◆ **What you need to do**
Only the lines from the one containing "WhatsApp (1519, 804)" through the end of the material are to be echoed, each exactly as it appears.

◆ **Input for this task**
━━━━━━━━━━━━━━━━
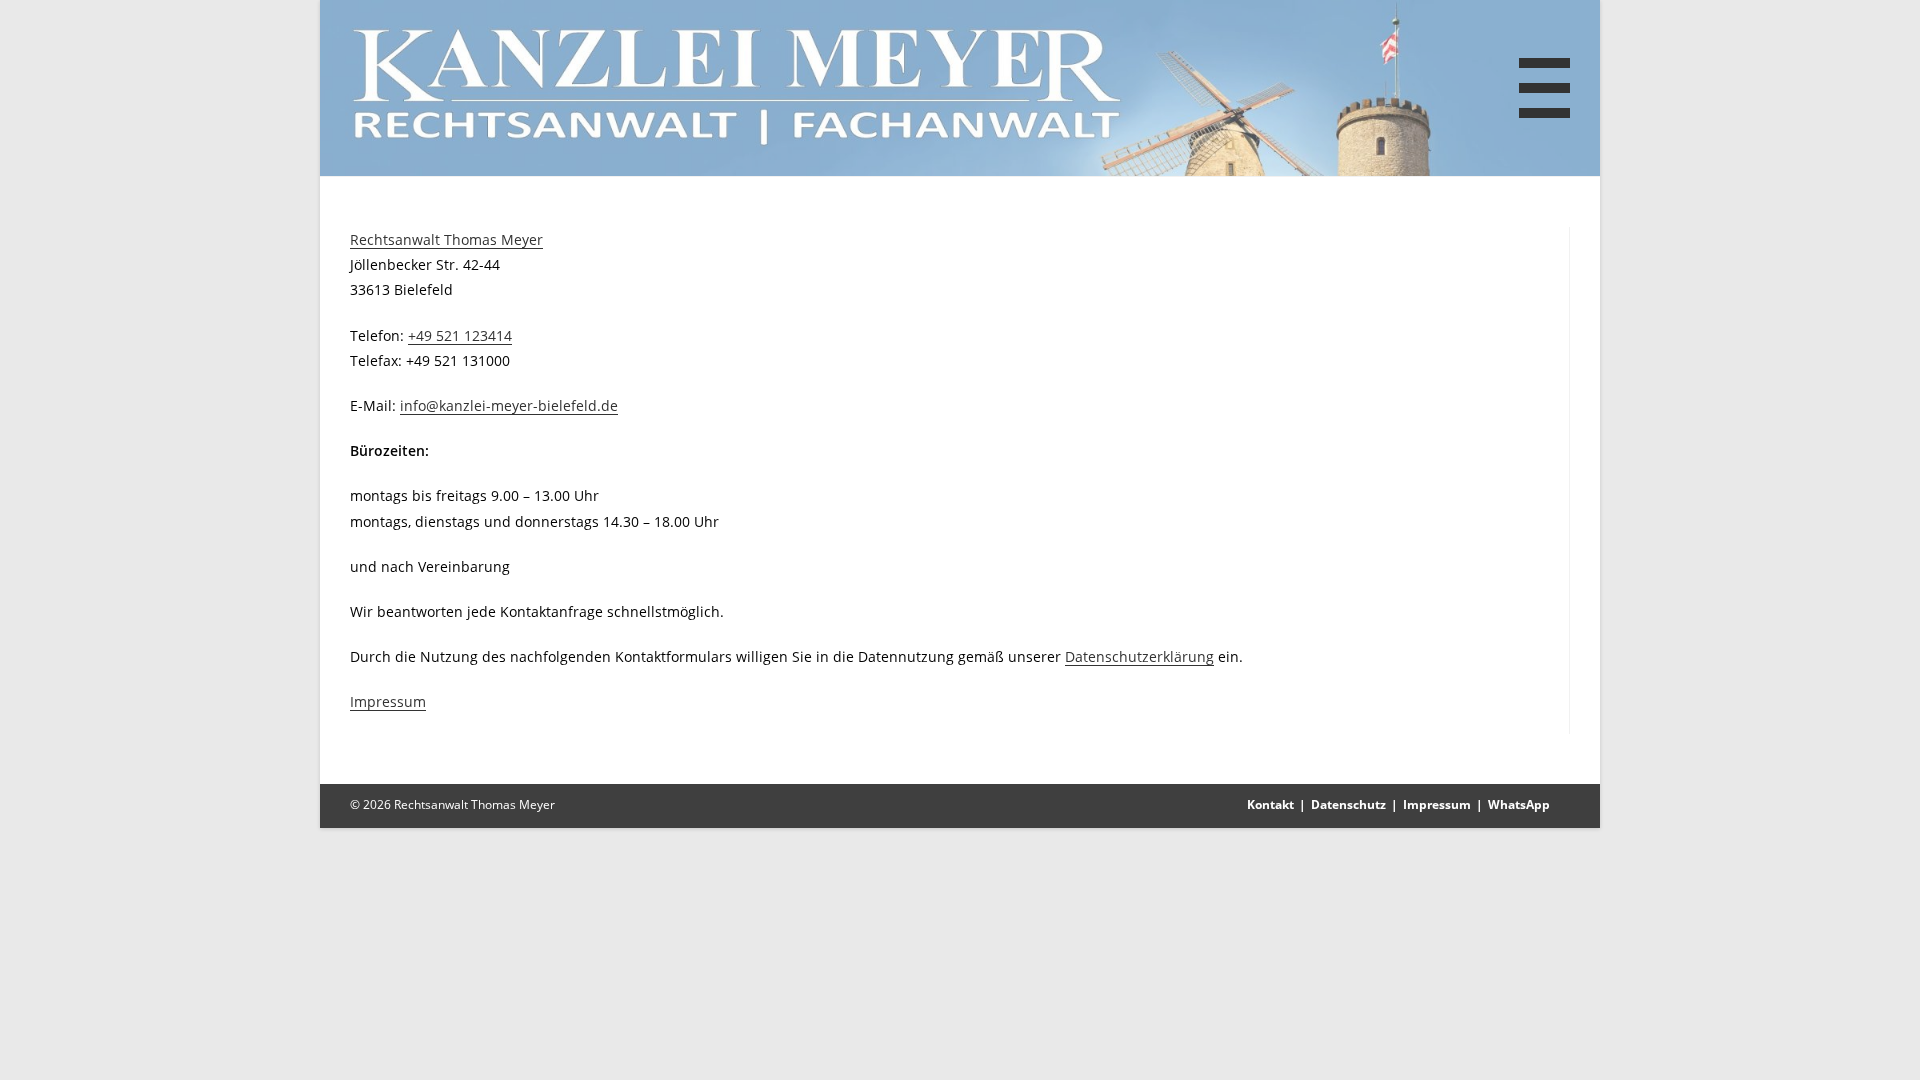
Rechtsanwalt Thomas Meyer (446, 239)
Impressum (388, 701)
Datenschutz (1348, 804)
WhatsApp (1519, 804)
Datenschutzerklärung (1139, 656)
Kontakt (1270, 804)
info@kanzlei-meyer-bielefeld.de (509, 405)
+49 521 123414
━━━━━━━━━━━━━━━━
◆ **Finished exercise**
WhatsApp (1519, 804)
Datenschutzerklärung (1139, 656)
Kontakt (1270, 804)
info@kanzlei-meyer-bielefeld.de (509, 405)
+49 521 123414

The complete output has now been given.